When President Tinubu launched the ‘Renewed Hope agenda’ in May 2023, it marked a bold push to reshape Nigeria’s economy. At the heart of this drive is the Bank of Industry (BOI), ably managed by Dr. Olasupo Olusi – impressively powering change.
In this story, Enam Obiosio unpacks how BOI has become a test case for reform: effective, bold, deliberate, and efficient.
With Dr. Olasupo Olusi, an economist and development finance expert, who has overseen a comprehensive overhaul of the bank’s systems, priorities, and purpose, the lender is no longer a passive financial institution; the BOI is now a national catalyst – the bank that blends finance with vision, data with delivery, and policy with people.
Making Finance Work for the People
The first major change was internal. The BOI has revamped its risk governance frameworks, tightening loan approval processes to reduce defaults while ensuring that resources go where they are needed most. But beyond numbers, the transformation has been deeply people-centered.
The bank prioritises financing for youth, women, and smallholder entrepreneurs, recognising that inclusive growth starts at the grassroots.
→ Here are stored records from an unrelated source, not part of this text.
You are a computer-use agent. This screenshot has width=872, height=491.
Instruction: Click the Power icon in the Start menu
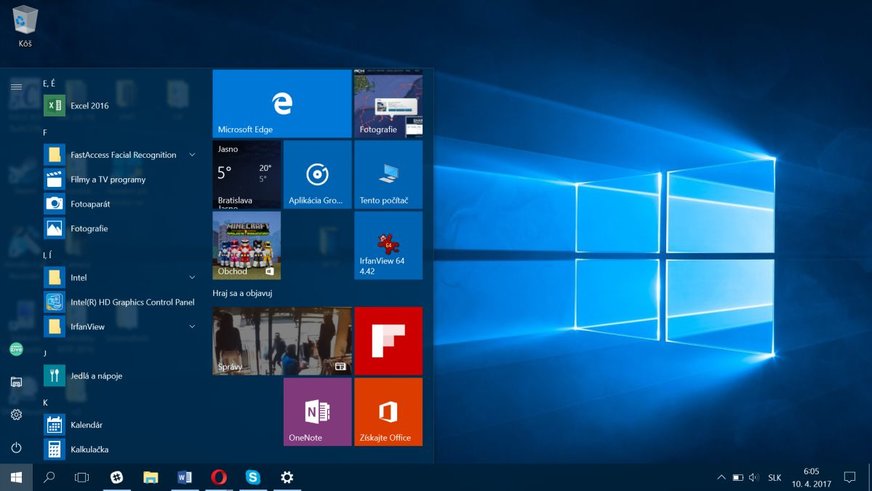tap(16, 447)

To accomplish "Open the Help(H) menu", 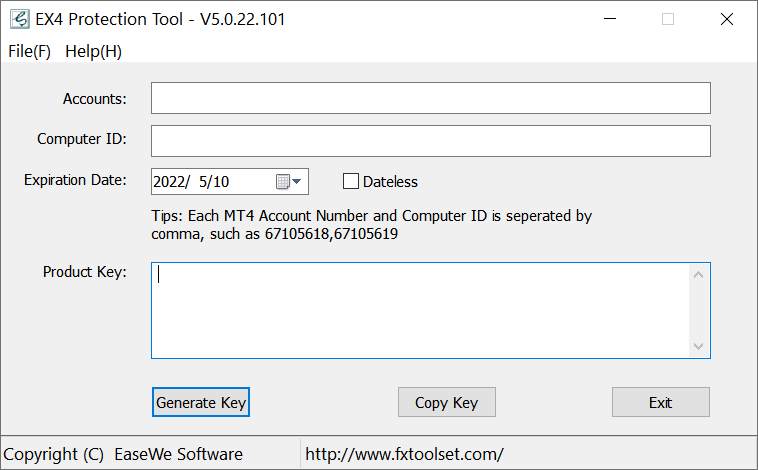I will (93, 51).
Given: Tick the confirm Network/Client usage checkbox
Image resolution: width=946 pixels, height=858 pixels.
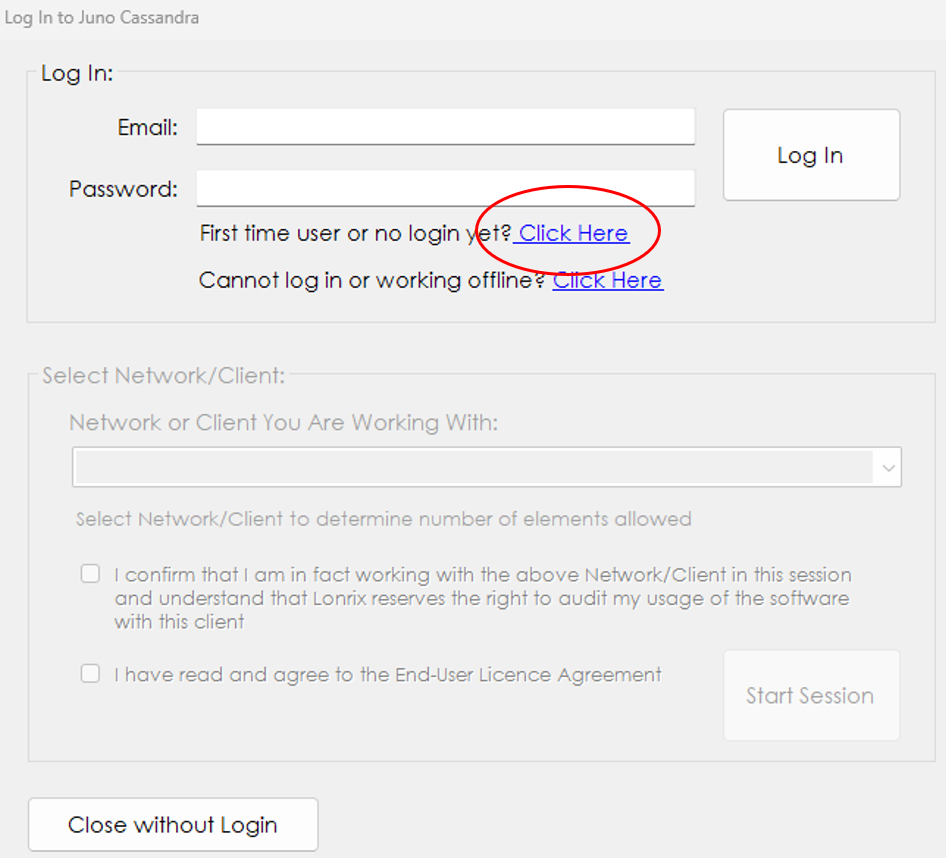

Since 2023, more than 2 million micro small and medium- sized enterprises (MSMEs) have gained access to formal credit through BOI-backed initiatives, many for the first time. And the impact? Over 1.5 million jobs created or sustained across industries, ranging from agribusiness to ICT.

From Disbursement to Development
One of the most remarkable shifts under the President Tinubu reform era is BOI’s departure from transactional lending to ecosystem development. Rather than simply issuing loans, the bank is now building the infrastructure for entire value chains.
Through the Strategic Industrial Intervention Framework (SIIF) launched in 2024, funding is now channeled to:
- Agro-processing hubs that reduce post-harvest losses
- Revived textile clusters in Northern Nigeria
- Leather and footwear industries in Aba and Kano
- Refurbished industrial parks across all six geopolitical zones
These are not abstract investments; they are tangible drivers of local jobs, exports, and self-reliance.
MSMEs at the Heart of the Revolution
If industrialisation was once the domain of large corporations, the new vision sees it differently. Under the Renewed Hope Agenda, industrial growth must be inclusive, and that begins with MSMEs.
BOI’s dedicated SME schemes, such as the Fashion and Beauty Accelerator, Graduate Entrepreneurship Fund, and the BOI-FG MSME Fund, provide more than just capital. They offer training, digital onboarding, mentorship, and even access to global value chains.
In the bank, loans are issued at interest rates as low as five percent, with flexible terms designed for scale, not suffocation.
Reform Through Technology
In line with President Tinubu’s digital governance push, the bank has embraced the tech-led reform. It launched a Digital Lending and Analytics Hub that simplifies loan applications, uses AI for risk profiling, and brings transparency to every step of the process. With a new one-stop digital portal, entrepreneurs can now apply for funding without navigating endless bureaucracy.
Unlocking Global Capital
BOI’s transformation has also made it a magnet for international trust. Between 2023 and 2025, it has secured over $1 billion in low-interest credit lines from partners such as the African Development Bank (AfDB), Afreximbank, KfW (Germany), and the French Development Agency (AFD).
Beyond that, it is co-financing state-level projects in Ogun State, Lagos State, Kaduna State, and Edo State, while joining forces with private equity funds to back Nigeria’s creative economy – from Nollywood to gaming, and everything in between.
True Development Bank, Not Just a Lender
What sets today’s BOI apart is its refusal to operate like a conventional bank. It is now a development finance institution (DFI) with measurable impact goals – job creation, gender equity, sustainability, and industrial resilience.
Every naira disbursed is tied to outcomes. Every initiative is built to last. And every reform is anchored in one mission: to make the Nigerian economy not just bigger, but fairer, broader, and stronger.
Nigeria’s Industrial Rise Starts Here
As Nigeria eyes a $1 trillion economy by 2030, the question is no longer if the country can get there – but how? And increasingly, the answer runs through the BOI.
From the rural agro-processor in Nasarawa State to the fashion entrepreneur in Lagos, BOI is quietly transforming lives and livelihoods, proving that with the right policies, the right leadership, and the right institutions, reform can become reality.